*Justinien* fait partie de ces nombreux jeux de Colovini pleins d'idées originales et de mécanismes élégants, mais dans lesquels le hasard est tel qu'on se demande au final si on a affaire à un jeu de réflexion qui donne l'impression d'être un gros jeu de moule©, où à l'inverse.
Ici, on a effectivement droit à pas mal de bonnes idées: les permutations des conseillers, le bluff dans les déplacements et les enchères, un système de décompte astucieux... Et si du point de vue du thème on se sent bien loin des vicissitudes des intrigues de cour, le matériel est quant à lui irréprochable, austère mais soigné, dans l’esprit des iconostases orthodoxes.

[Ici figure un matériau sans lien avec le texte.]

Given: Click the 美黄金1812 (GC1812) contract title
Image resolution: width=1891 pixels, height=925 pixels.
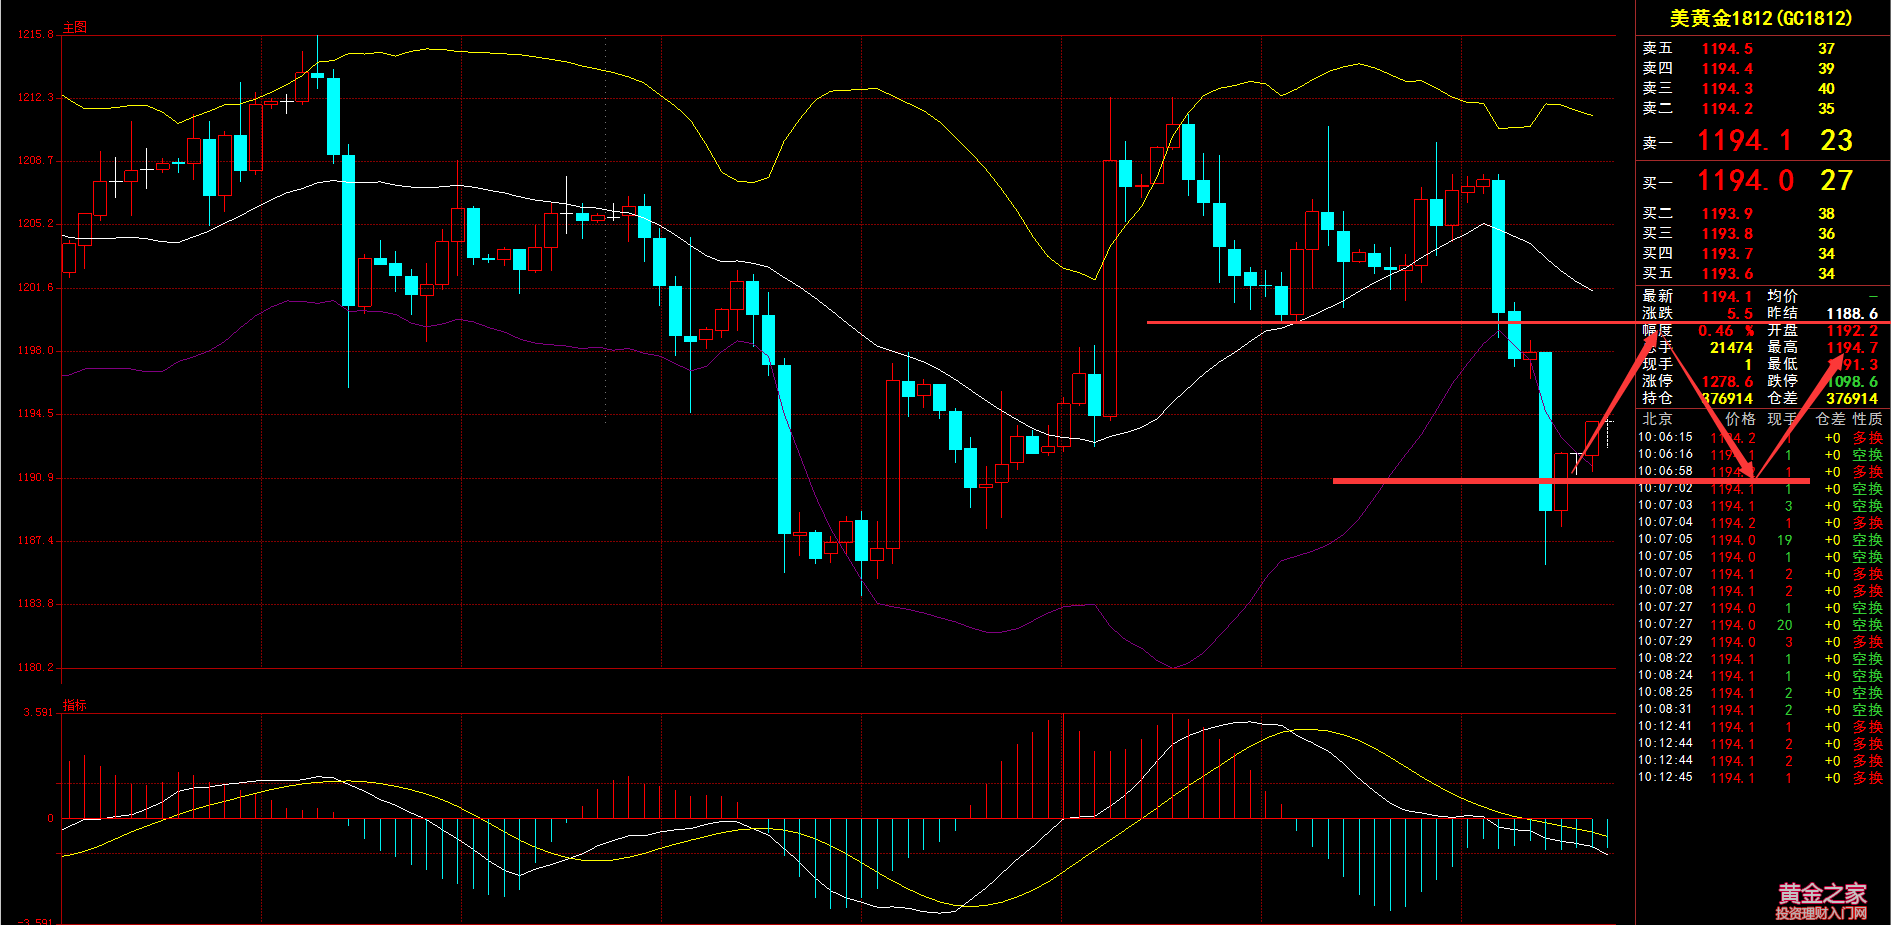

Comme souvent avec Colovini, on se dit qu'il faut plusieurs parties pour dompter la bête. Que le chaos apparent peut-être apprivoisé, pour peu qu'on s'en donne les moyens, en pratiquant un jeu ouvert, grâce auquel on pourra se sortir de toutes les situations. Mais de mon côté, après trois parties, je ne suis toujours pas convaincu. Hasard des cartes, des tirages de tuile, imprévisibilité totale des couleurs de décompte choisies et des alliances de circonstance: bref, l'ensemble m’a paru relativement chaotique, ou en tout cas trop court pour qu'on puisse espérer faire basculer une tendance défavorable avec un nombre d'actions aussi limité. Si certaines créations de cet auteur m’ont franchement conquis, d’autres m’ont franchement déçu, et ce jeu là en fait partie.